Moving work by Colin Firth anchors 'Railway Man'
Moving work by Colin Firth anchors 'Railway Man'
'The Railway Man' is rated R by the Motion Picture Association of America for disturbing prisoner of war violence.

There are, of course, different ways to make war movies. Some are sweeping, some more intimate. Some are visceral and raw, and some take a more understated approach.

There are moments that "The Railway Man," starring Colin Firth and Nicole Kidman and directed by Jonathan Teplitzky, feels like a period TV drama - slow, subtle, a bit distant - but that doesn't detract from the ultimate power of its story, which is both remarkable and true. It also doesn't detract from Firth's nuanced and ultimately quite moving performance, as well as an admirable turn by the talented Jeremy Irvine as a younger version of the same man. (Kidman, on the other hand, feels somewhat wasted in an underwritten part.)

"The Railway Man" is based on the autobiography of Eric Lomax, a British Army officer who was brutally tortured at a Japanese POW camp during World War II. Lomax somehow survived - unlike many fellow soldiers - but came home broken and haunted, particularly by his ordeal at the hands of one sadistic Japanese interpreter. In his book, Lomax, who died in 2012 at age 93 (during editing of this film), chronicles what happened when he was able to confront the interpreter in person, many years after the war's end.

Without giving away too much, the final resolution is both stunning and cathartic, and the movie conveys its full emotional resonance - even if it takes a long while to reach that level of intensity.

The "railway" in the title refers to more than one thing. As a child, we learn, Lomax was enthralled by trains. During the war, trains became a source of agony as he and his comrades, in captivity in Thailand, were forced to work under inhuman conditions on the infamous Death Railway, built by the Japanese with forced labor to link Bangkok with Rangoon, Burma.

But Lomax's fascination with trains endured. We first meet him in 1980 at a veterans' club in northern England, seemingly a shell of a man, who spends his time obsessing with train timetables. In a train compartment one day, he meets Patti (Kidman), who promptly starts bringing him out of his shell. It's a pleasure to see Lomax's reserve slowly melt and reveal some of his inner charm. And revealing charm, we know, is something Firth does very well indeed.

Soon the two are married, apparently ready for middle-aged happiness. But Lomax is a damaged man, and war flashbacks show us why.

The young Lomax (Irvine, terrific at portraying courage and fear all at once) is a resourceful soldier, and he uses his talents to secretly build a radio receiver so that he and fellow POWs can get news of the war in Europe.

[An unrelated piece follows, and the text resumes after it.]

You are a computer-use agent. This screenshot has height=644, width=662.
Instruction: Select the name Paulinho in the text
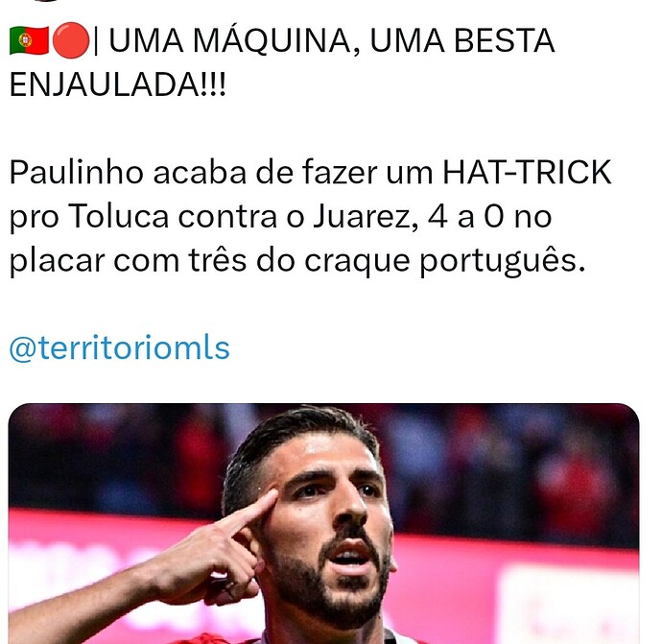click(77, 172)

It works, but when the radio is discovered, retribution against Lomax is swift and terrible. Waterboarding is part of his torture regimen, at the hands of the merciless Nagase (played by Tanroh Ishida as a young man).

Back in the 1980s, Lomax struggles with the memories, which make him both desperate and bitter toward Patti. She seeks answers from her husband's war buddy, Finlay (Stellan Skarsgard), who has his own demons. It's Finlay who discovers one day that Nagase is alive and in fact giving tours at the very spot in Thailand where the men were tortured. Finlay begs Lomax to take revenge.

Lomax makes the trip, and Firth comes alive in these scenes, battling rage and a thirst for vengeance with a gradual understanding that war may have ruined both men equally. "Maybe we both lived for this day," one man says to the other. (Hiroyuki Sanada is very effective as the older Nagase.)

Somehow, even if you already know the story, the climax feels, if not unexpected, at least fresh, when it could have easily been schmaltzy.

But you may need those tissues when the real-life photos of the men suddenly appear as the credits roll. That brief moment is as moving as any in the film.

"The Railway Man," a Weinstein Company release, is rated R by the Motion Picture Association of America "for disturbing prisoner of war violence." Running time: 108 minutes. Three stars out of four.